Given passage

— Start —

Notice: On April 23, 2014, Statalist moved from an email list to a forum, based at statalist.org.
[Date Prev][Date Next][Thread Prev][Thread Next][Date Index][Thread Index]
Re: st: moptimize gf evaluator
From
[email protected] (Jeff Pitblado, StataCorp LP)
To
[email protected]
Subject
Re: st: moptimize gf evaluator
Date
Tue, 16 Nov 2010 08:34:31 -0600
Klaus Pforr <[email protected]> is using Mata's -moptimize()- function
for fitting a panel-data model, and asks about the -gf2- evaluator type:
> I posted this already a few days ago, but obviously put my question to
> complicated to receive any answers. Is it true, that the gf type
> evaluator for moptimize expects a score matrix of dimension L x K, with
> L being the the number of independet elements and K being the number of
> coefficients? I do not understand how I can derive such a matrix with
> panel data, for which this evaluator type is recommended. Is this a
> matrix of dL[j]/dbeta[i], with L[j] being the log likelihood
> contribution of panel group j derived with respect to beta coeffient i?
The short answer is yes.
The following discussion show's how to implement a panel-data model using
-moptimize()-.
This kind of thing is difficult to discuss without a model to implment as an
example, so we'll use the random-effects linear regression model.
This model is described in the current -ml- book [see Gould et al. (2010),
chapter 15, section 6, page 268], and the derivatives are included in the
model description. The -ml- book exhibits the Stata code that implements the
-d2- evaluator for this model. We've adapted this code into a Mata function
called -rereg_gf2()- that is suitable as a -gf2- evaluator for -moptimize()-.
Other than translating the Stata code into Mata, we made the following two key
changes:
1. return the log-likelihood values at the panel level
2. return the derivatives of the panel-level log-likelihood values with
respect to the coefficients (each regression coefficient and the two scale
parameters)
Here is the Mata code for -rereg_gf2()-:
***** BEGIN: rereg_gf2.mata
version 11
mata:
void rereg_gf2( scalar M,
real scalar todo,
real vector b,
real vector lnfj,
real matrix S,
real matrix H)

— End —

Recorded information
— Start —

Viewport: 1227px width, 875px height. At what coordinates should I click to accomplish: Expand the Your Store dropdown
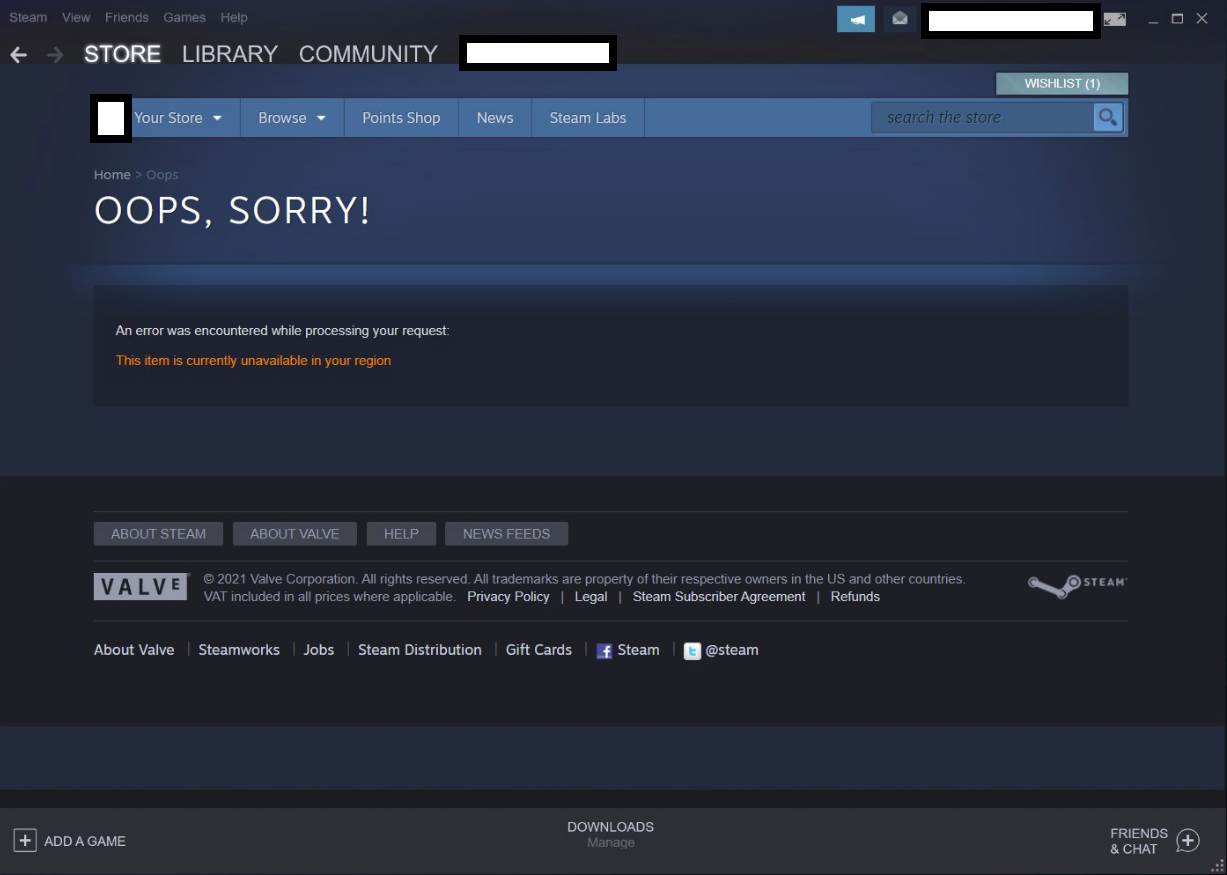(180, 117)
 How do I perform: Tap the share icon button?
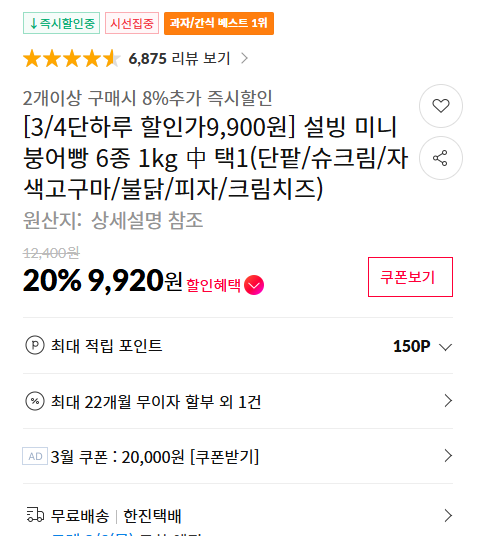coord(441,158)
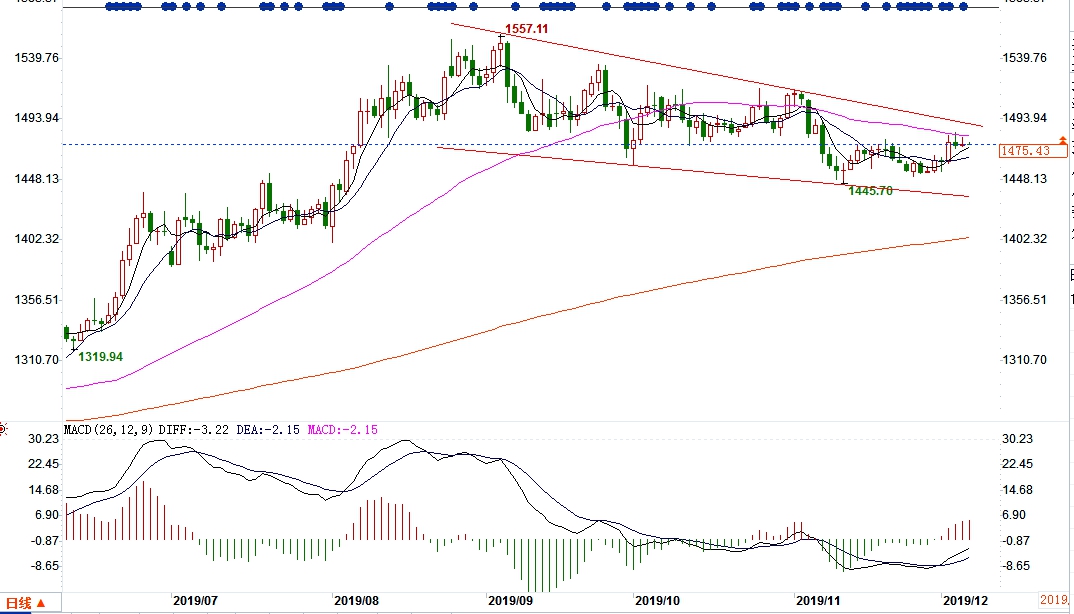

— End —

To be done
**1)** Duplicate everything in the moptimize post from "[Date Prev][Date Next][Thread" down to "Pitblado, StataCorp LP)".
**2)** Which model does the moptimize post use as its example of a panel-data model?
The lines above come from a different source than the moptimize post.

Answers by task
**1)**
[Date Prev][Date Next][Thread Prev][Thread Next][Date Index][Thread Index]
Re: st: moptimize gf evaluator
From
[email protected] (Jeff Pitblado, StataCorp LP)

**2)** The random-effects linear regression model.